Organised crime gangs are exploiting the fear and uncertainty generated by the COVID-19 pandemic to target individuals and businesses.
Many existing organised crime groups have changed their tactics to use COVID-19 related materials on health updates, fake cures, fiscal packages, emergency benefits and supply shortages.
Since mid-February, global professional network KPMG said in a paper, member firms have seen the rapid build-out of infrastructure by cyber criminals to launch COVID-19-themed spear-phishing attacks. These are aimed at luring the targets to fake websites seeking to collect Office 365 credentials.
KPMG cited the examples of campaigns, including COVID-19 themed phishing emails, attaching malicious Microsoft documents which exploit a known Microsoft vulnerability to run malicious code. These documents contained health information which triggered the download of Emotet or Trickbot malware. They include multiple phishing emails luring the target users to fake copies of the US’s Centre for Disease Control (CDC) website which solicit user credentials and passwords.
Akhilesh Tuteja, Global Cyber Security Practice co-leader, and partner at KPMG India, said, “A selection of phony customer advisories purporting to provide customers with updates on service disruption due to COVID-19 led to a malware download. Phishing emails purporting to come from various government Ministries of Health or the WHO directing precautionary measures, again embedding malware.”
Tax rebate phishing lures encouraging recipients to browse to a fake website that collects financial and tax information from unsuspecting users also started occurring.
Mr. Tuteja further said, “A firm must provide remote workers with clear guidance on how to use remote working solutions including how to make sure they remain secure and tips on the identification of phishing while calling to ensure that all provided laptops have up to date antivirus and firewall software.”

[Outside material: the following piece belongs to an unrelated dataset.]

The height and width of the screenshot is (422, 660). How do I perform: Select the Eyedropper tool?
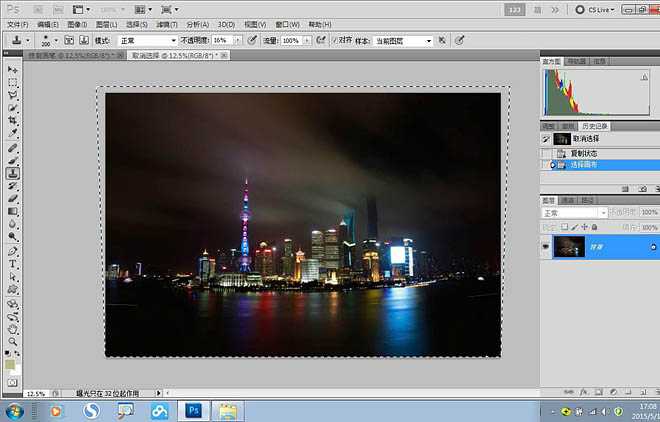pos(13,134)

KPMG recommends that the response to these could include some steps to reduce the risk to an organization and its employees, particularly as companies shift to remote working. It also suggests raising awareness amongst the team warning them of the heightened risk of COVID-19 themed phishing attacks.
KPMG further advises to run a helpline or online chat line which they can easily access for advice or report any security concerns including potential phishing. Encrypt data at rest on laptops used for remote working given the risk of theft. It also recommends disabling USB drives to avoid the risk of malware, and offering employees an alternate way of transferring data such as a collaboration tool.